RECORD EXTRACTS:
::::

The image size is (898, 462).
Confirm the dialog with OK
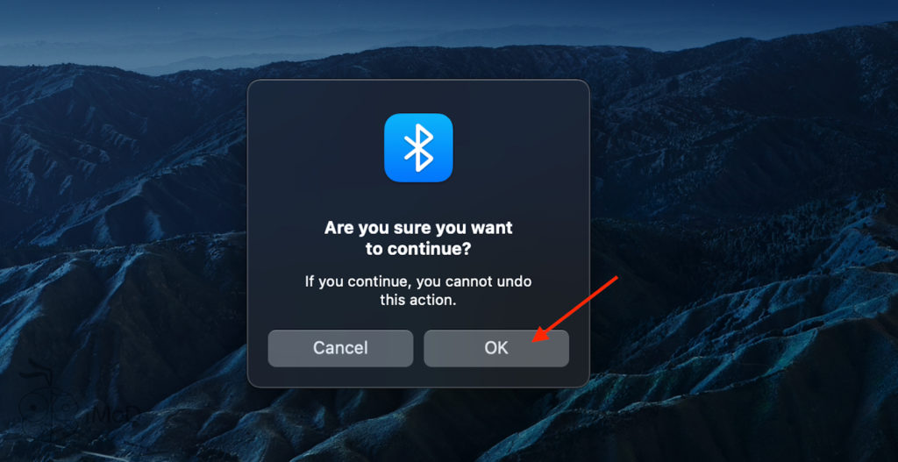click(496, 348)
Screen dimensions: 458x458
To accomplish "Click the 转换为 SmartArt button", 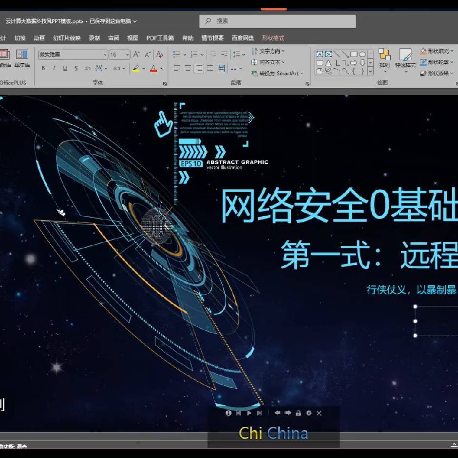I will [277, 74].
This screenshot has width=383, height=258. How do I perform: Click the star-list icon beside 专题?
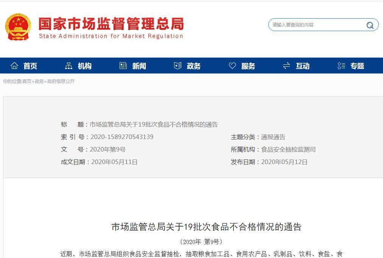coord(341,65)
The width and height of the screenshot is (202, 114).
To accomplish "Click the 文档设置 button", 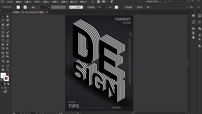I will pyautogui.click(x=128, y=7).
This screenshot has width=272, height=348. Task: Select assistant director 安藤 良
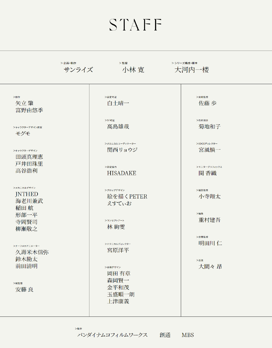pos(24,290)
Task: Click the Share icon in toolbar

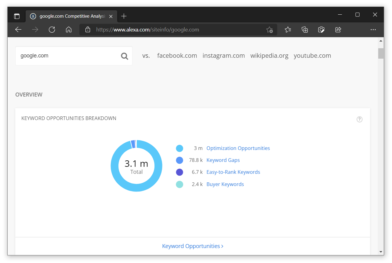Action: pos(338,30)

::::

WHAT YOU WILL DO:
Your reply must hold only the lines from the line containing "This screenshot has width=272, height=348." through the end of the records above, written out exactly, both ends included, with no pictures, please.

ANSWER BOX:
This screenshot has width=272, height=348. Task: Select assistant director 安藤 良
pos(24,290)
Task: Click the Share icon in toolbar

Action: pos(338,30)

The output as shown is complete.